Understanding interactions between Ramularia collo-cygni and barley leaf physiology to target improvements in host resistance and disease control strategies (PhD)

Ramularia leaf spot (RLS) is an increasingly problematic disease of barley. As the causal fungus, Ramularia collo-cygni, has developed resistance to several major fungicide groups, control options are limited. The fungus can grow systemically from infected seed, with visible symptoms often only appearing after flowering. As the relative contribution of the latent and symptomatic stages of the fungal life cycle to reduced barley yields is not known with any certainty, it was the focus of this research. Two possibilities are that the effect of asymptomatic infection on pre-flowering photosynthetic activity, and the development of grain sink capacity, plays an important role; or that reduction in photosynthetic activity during grain filling, resulting from lesion development and loss of green leaf area, is the predominant factor.

In controlled environment (CE) experiments, leaf photosynthetic activity was measured – using infra-red gas analysis (IRGA), chlorophyll fluorescence analysis and imaging – in inoculated seedlings before and after visible symptom development. No reduction in photosynthesis was observed in infected leaves, compared to non-infected leaves, during the latent phase of infection. After visible symptoms appeared, photosynthesis within lesions reduced as they developed. However, this did not reduce photosynthetic activity across the whole leaf area. This result suggests that for whole leaf photosynthetic activity to be affected, visible symptoms must develop into mature lesions and coalesce to cover larger areas of the leaf surface.

In field experiments, plots were either untreated, treated with a full fungicide regime, or inoculated with R. collo-cygni and treated with fungicide to which R. collo-cygni is resistant. RLS was the only disease of significance that developed in untreated or inoculated plots, with symptoms appearing after flowering (around growth stage 72). Fungicide-treated plots remained free of disease. Plants showed no effect of infection on the maximum quantum efficiency of Photosystem II (Fv/Fm) before visible symptoms, consistent with results from CE experiments. Grain yield was predicted from radiation use efficiency (RUE) and utilisation of soluble sugar reserves, and post-flowering healthy (green) leaf area light interception. Grain yields predicted from the difference in post-flowering light interception between treated and untreated or inoculated plants displaying symptoms of RLS were comparable with the measured yield response to fungicide. This suggests that yield loss to RLS is primarily associated with a reduction in light capture during grain filling, resulting from lesion development and loss of green leaf area.
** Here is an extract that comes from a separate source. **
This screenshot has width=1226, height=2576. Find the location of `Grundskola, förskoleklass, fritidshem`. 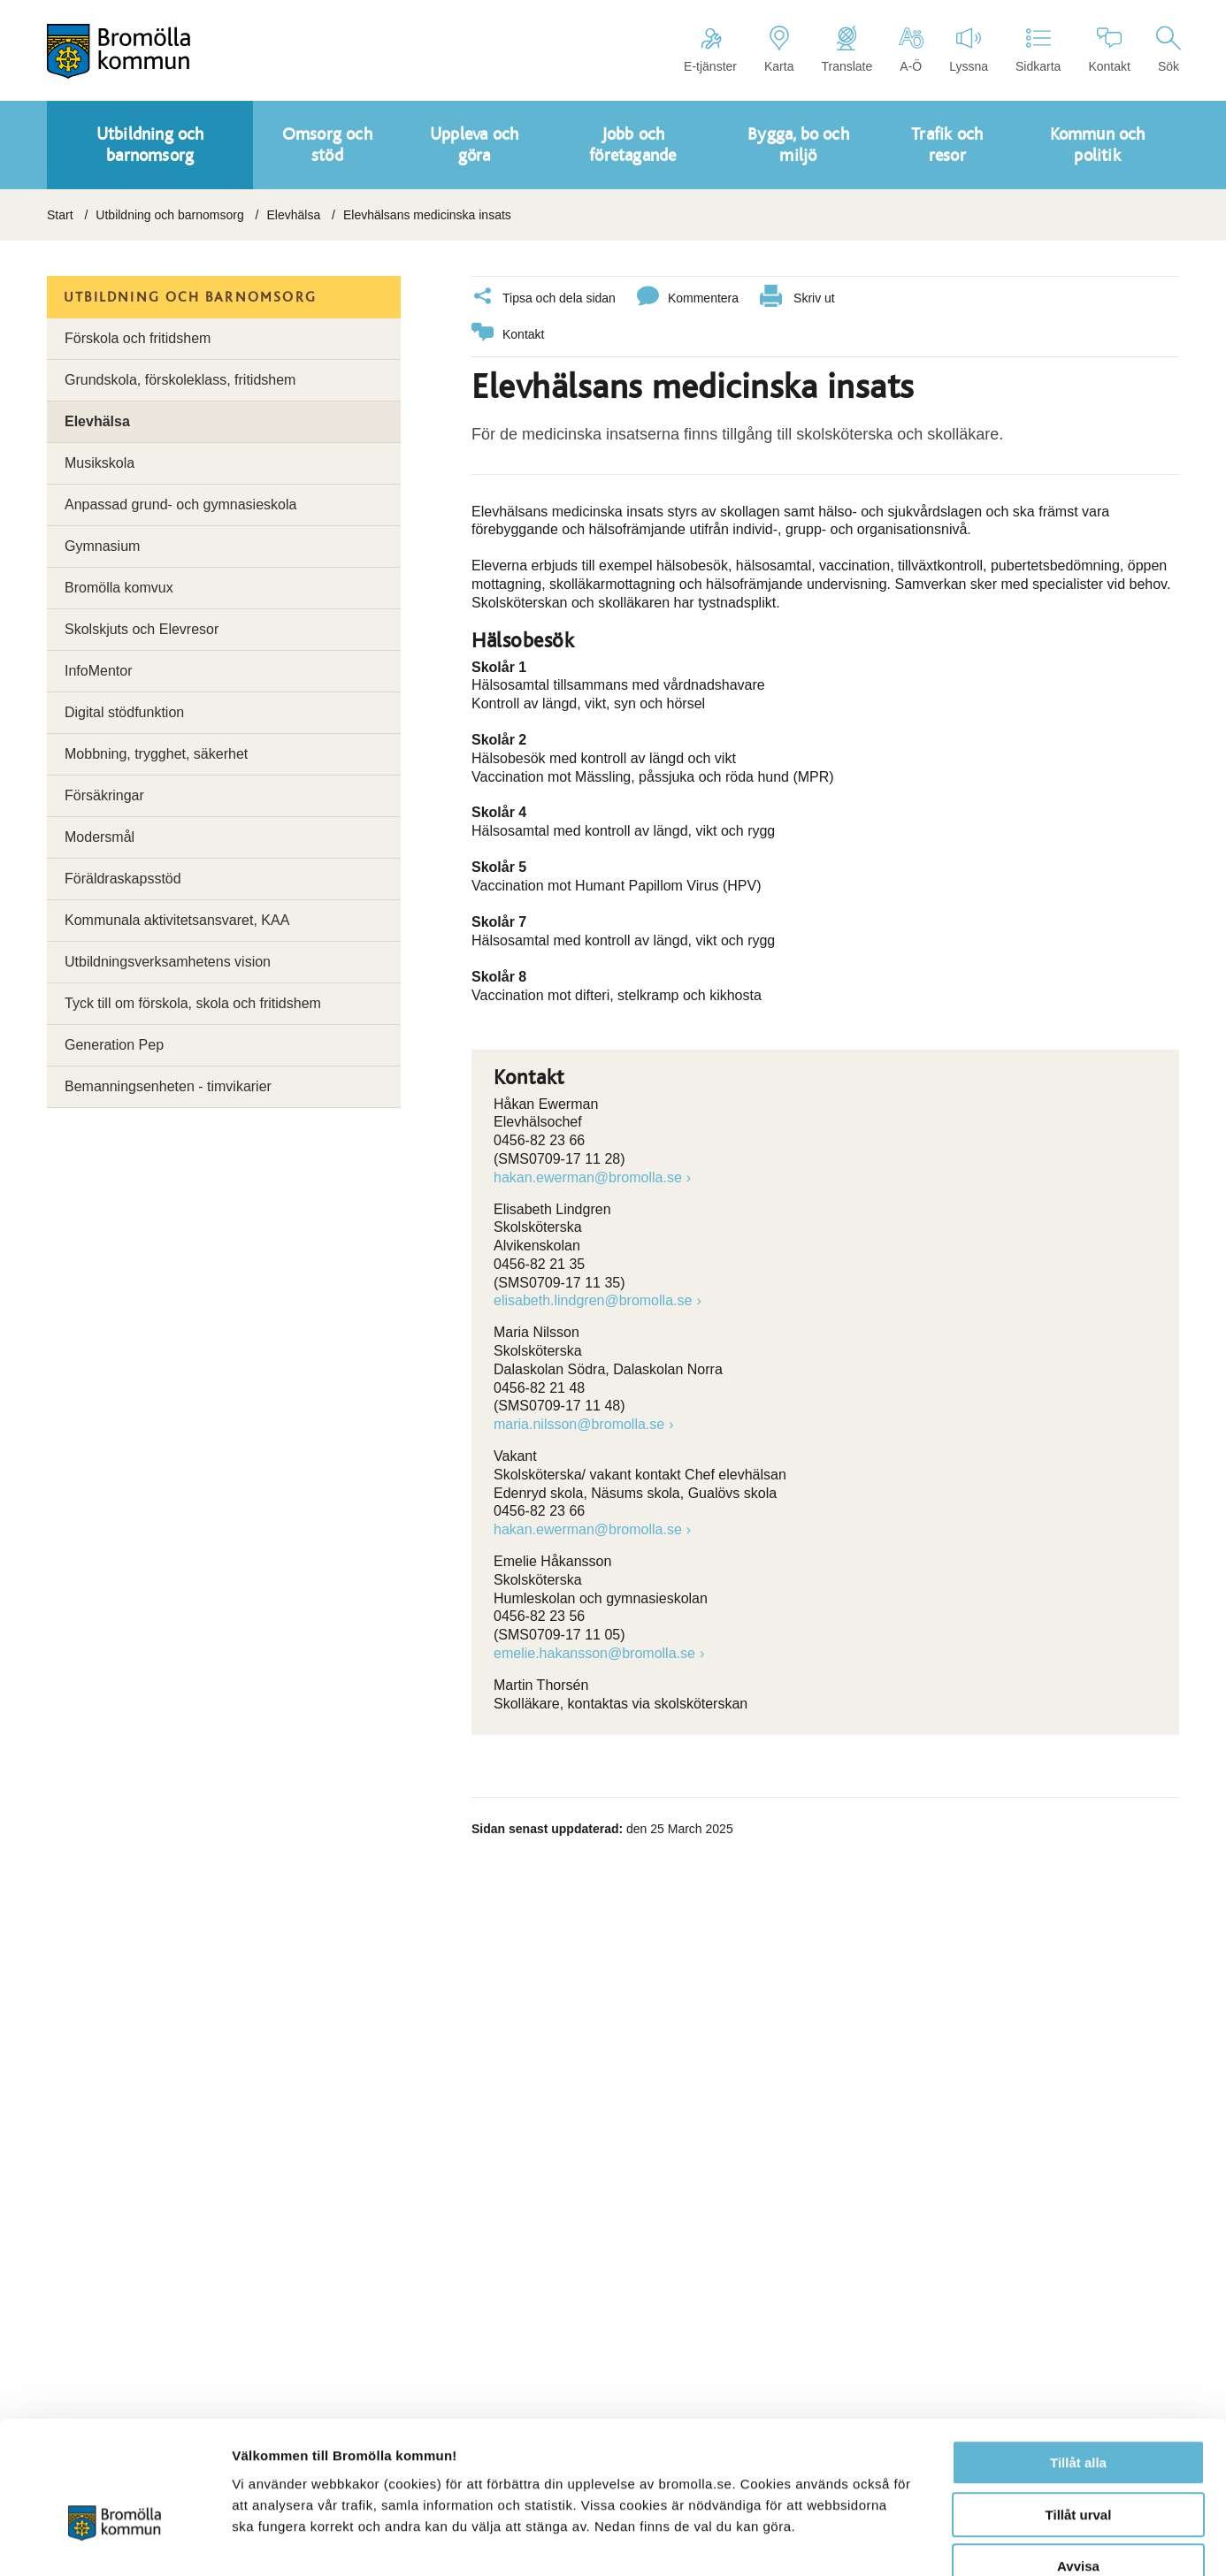

Grundskola, förskoleklass, fritidshem is located at coordinates (180, 379).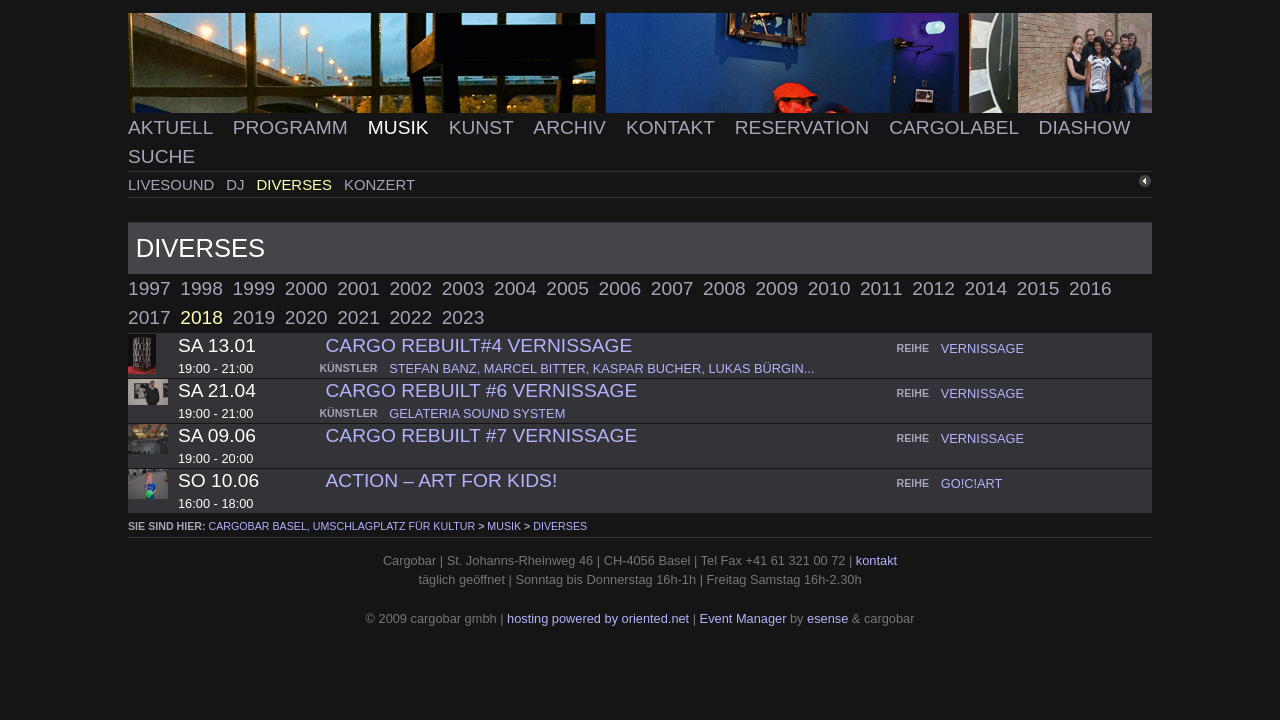 This screenshot has height=720, width=1280. What do you see at coordinates (601, 368) in the screenshot?
I see `stefan banz, marcel bitter, kaspar bucher, lukas bürgin...` at bounding box center [601, 368].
Results suggested that symptom expression was associated with leaf senescence. CE experiments tested this relationship by using treatments to vary the onset and rate of leaf senescence. Seedlings that were treated with cytokinin to delay senescence after inoculation developed fewer lesions than control plants. Fungal growth was also restricted in the treated plants. Collectively, these results suggest that prevention of visible symptom development, rather than prevention of asymptomatic growth, is the most important target for management of this disease. Control methods targeted at delaying senescence could be a useful avenue for further investigation.